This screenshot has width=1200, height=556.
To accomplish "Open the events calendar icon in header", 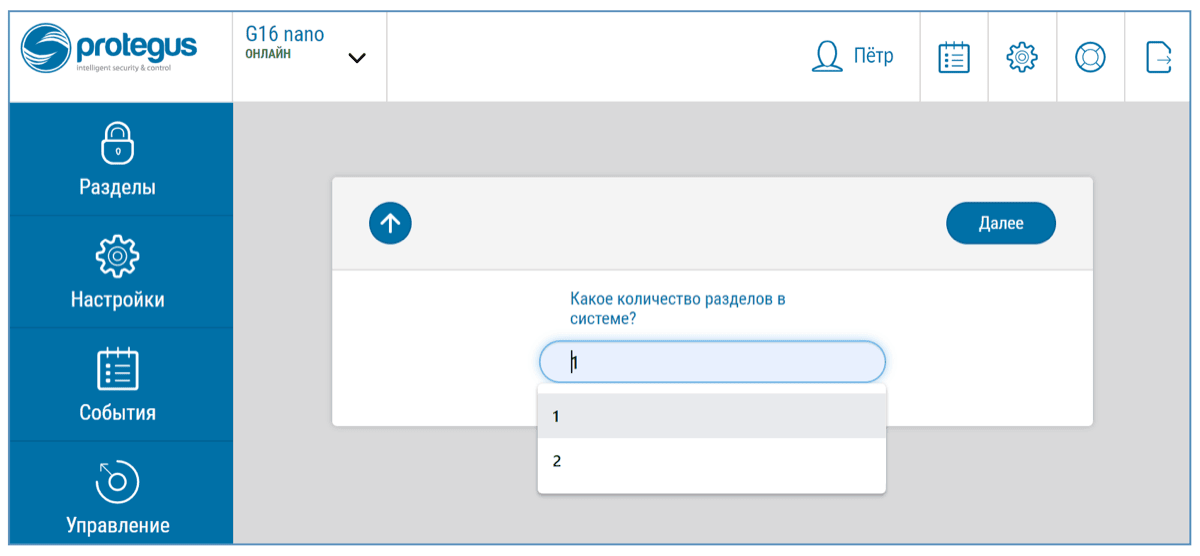I will tap(954, 57).
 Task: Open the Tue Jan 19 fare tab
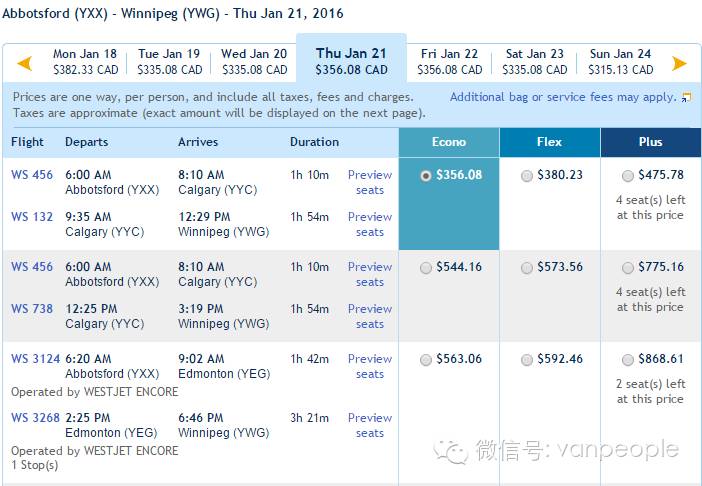click(169, 62)
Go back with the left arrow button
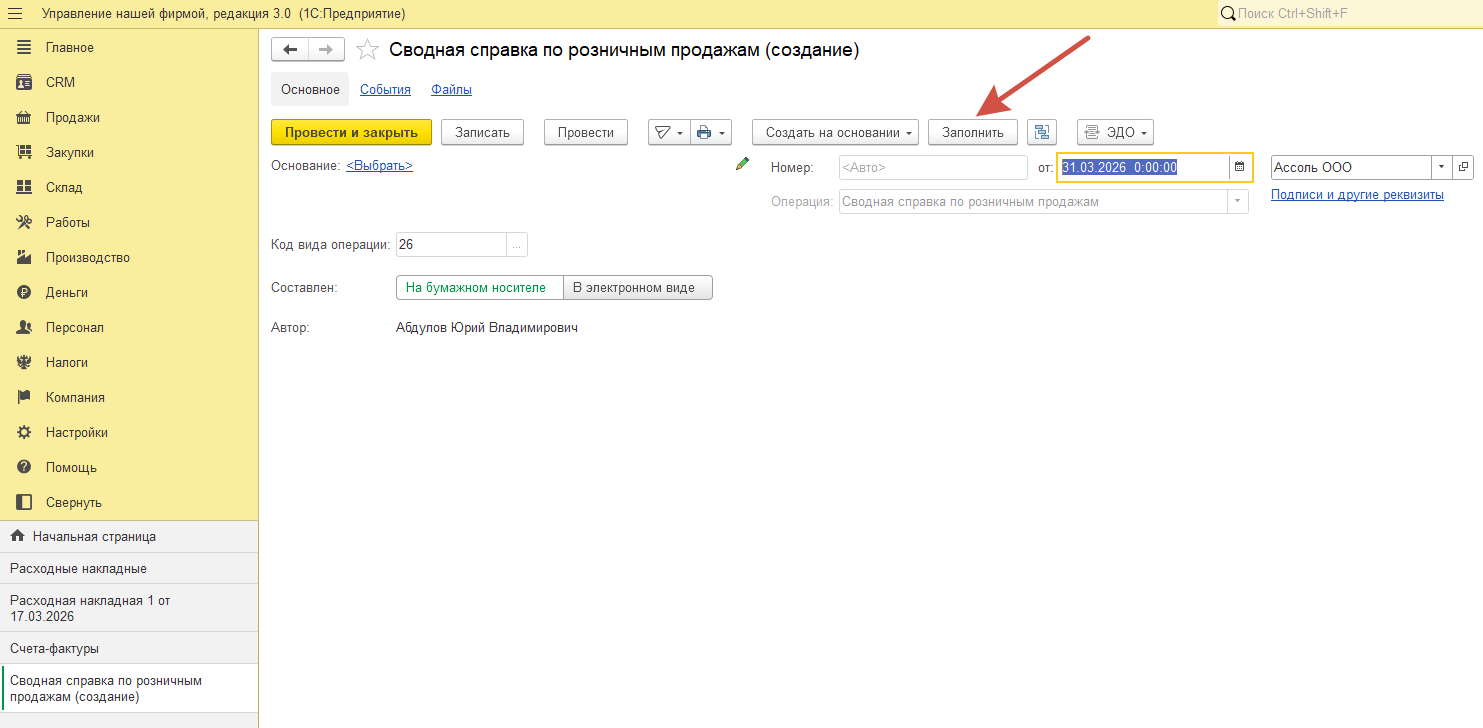Screen dimensions: 1483x728 [290, 50]
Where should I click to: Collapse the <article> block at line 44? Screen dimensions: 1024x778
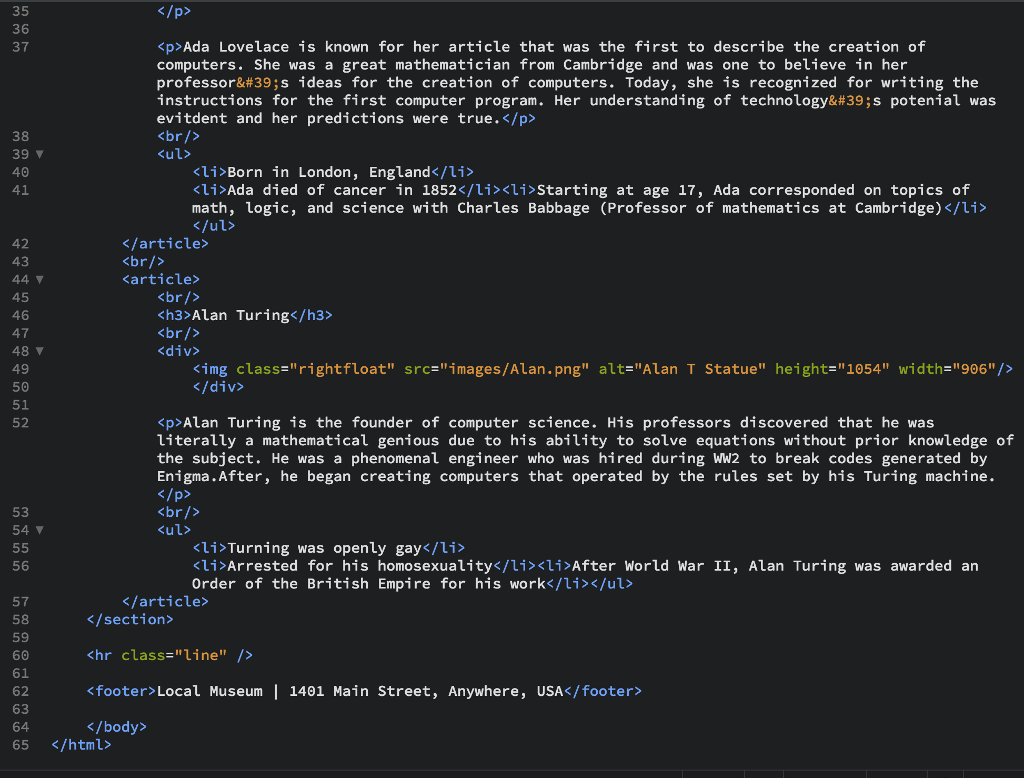pos(38,279)
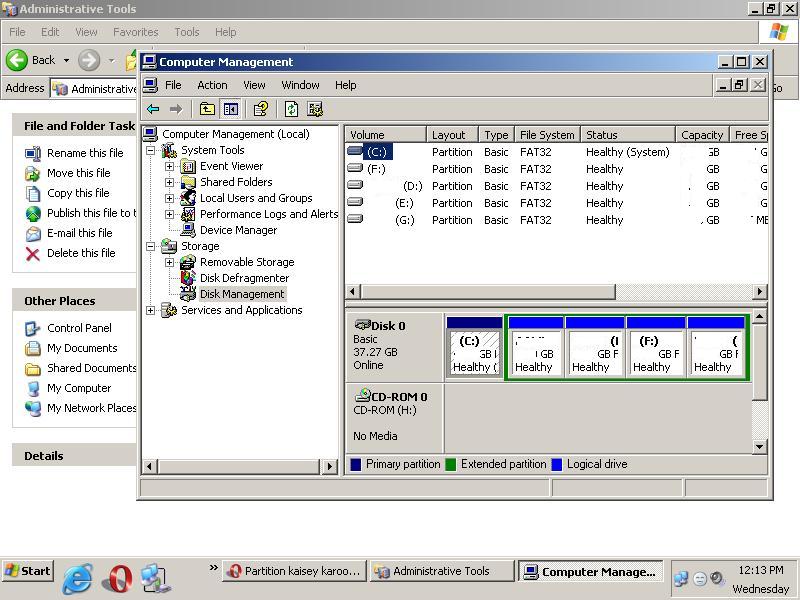Click the Help toolbar icon
The width and height of the screenshot is (800, 600).
pos(261,109)
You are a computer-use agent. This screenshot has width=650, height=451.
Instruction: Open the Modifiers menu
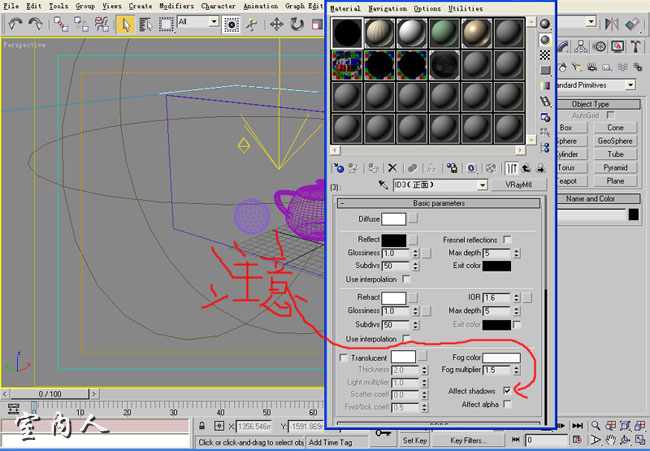point(177,6)
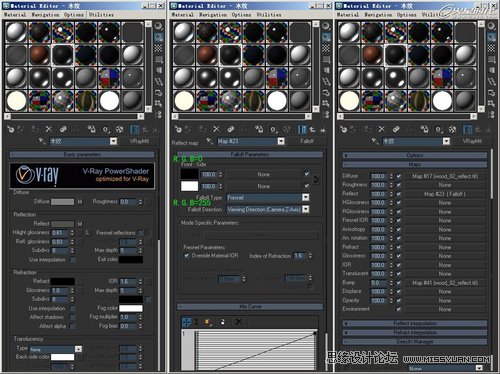
Task: Click Reset Map/Mtl X icon in left editor
Action: click(x=49, y=129)
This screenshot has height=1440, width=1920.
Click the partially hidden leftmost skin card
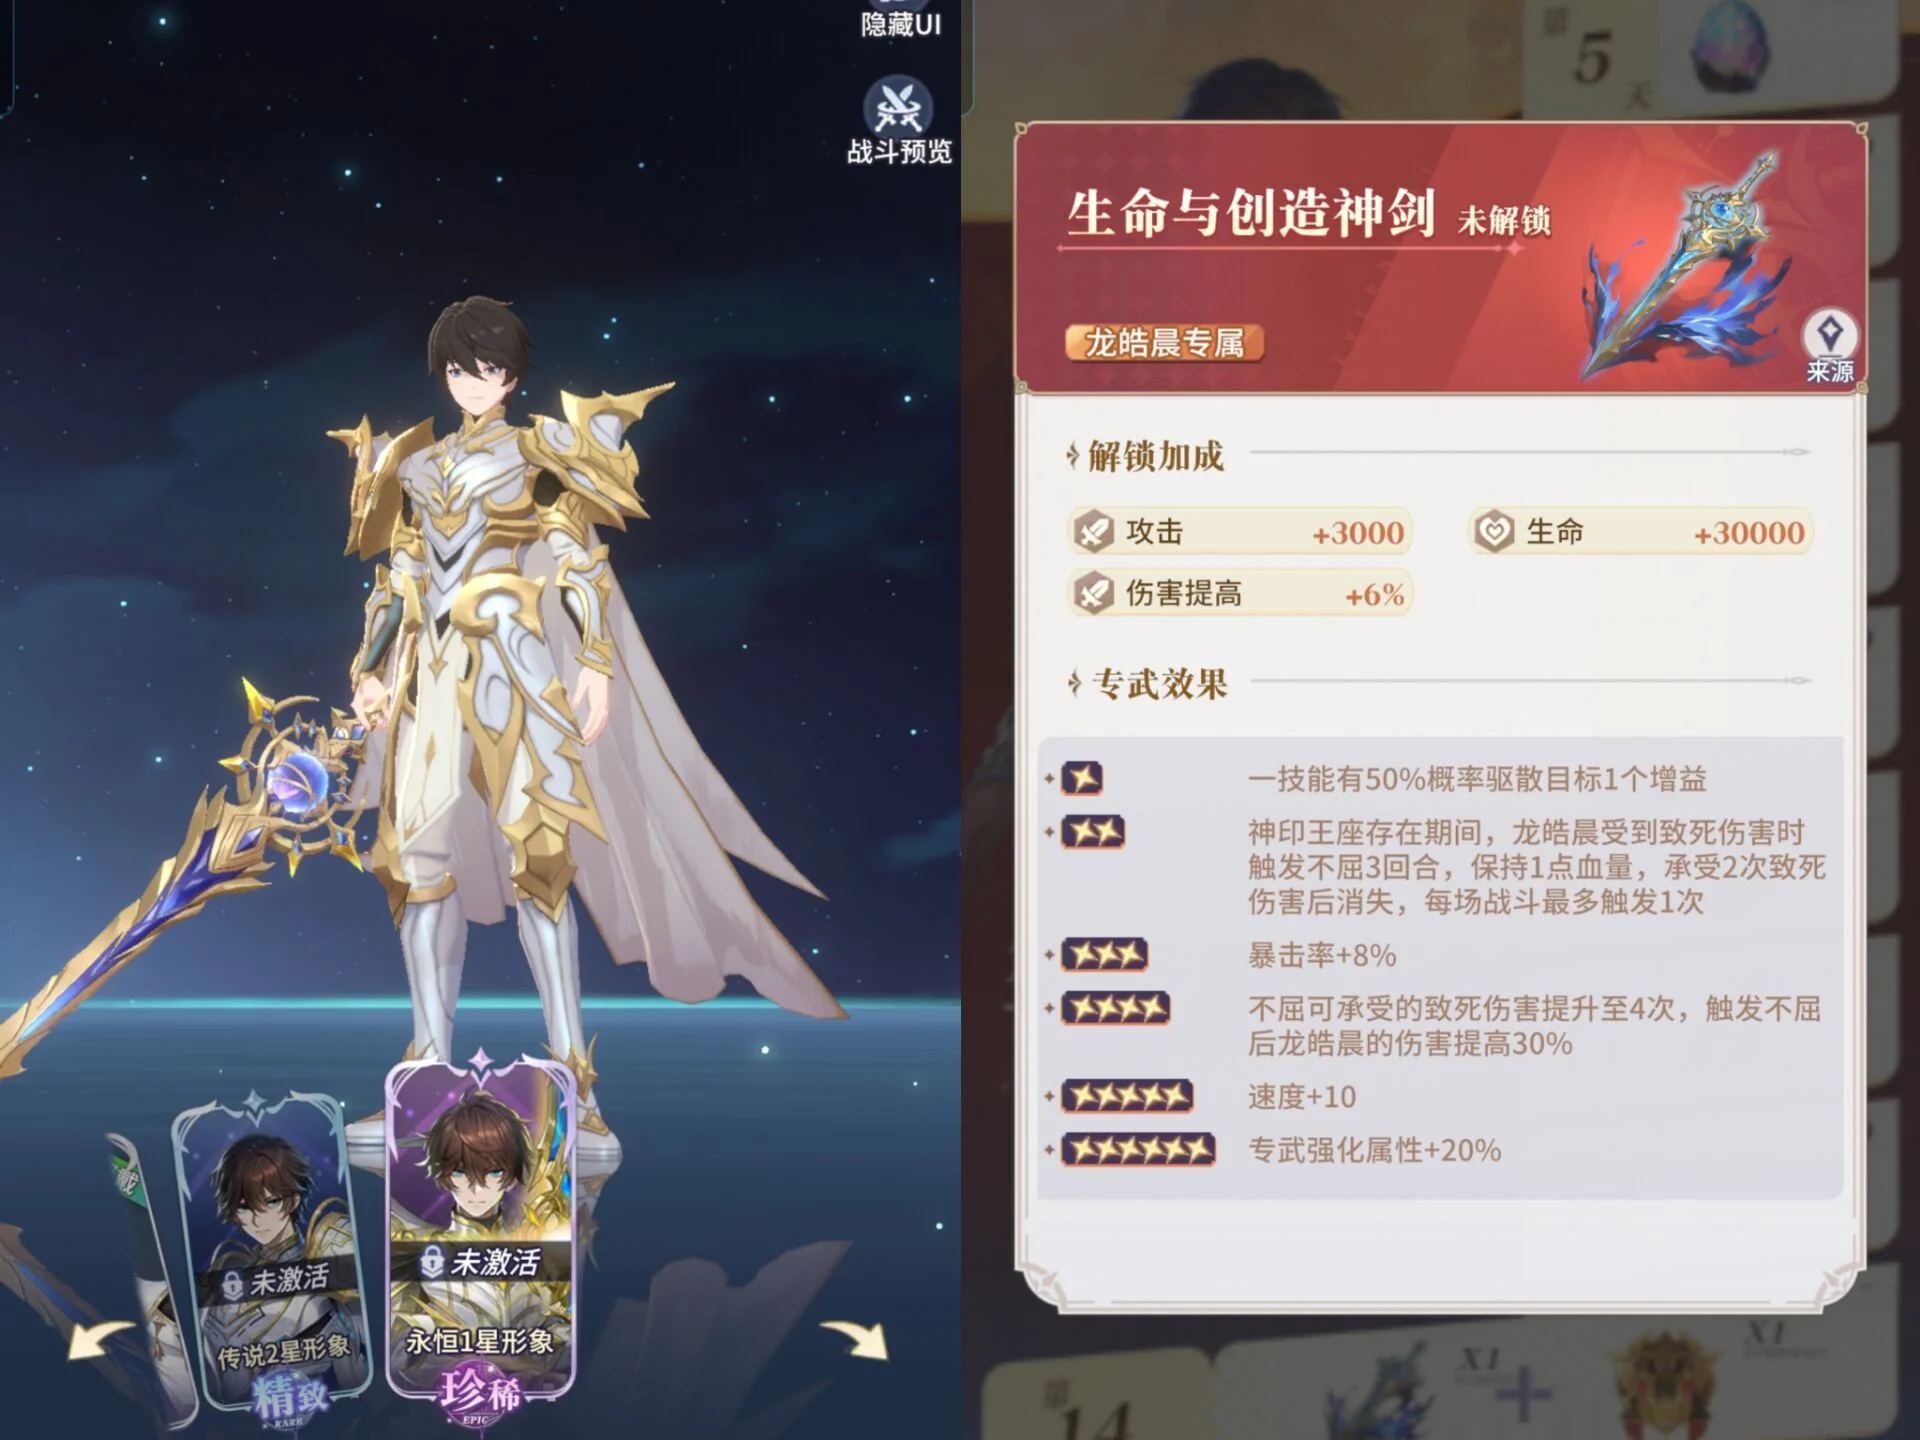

## Instructions for the task
The lines holding the string "This" in the listing above are what you should copy out.

## Exercise response
This screenshot has width=1200, height=556.
You are a computer-use agent. This screenshot has width=650, height=451.
This screenshot has height=1440, width=1920.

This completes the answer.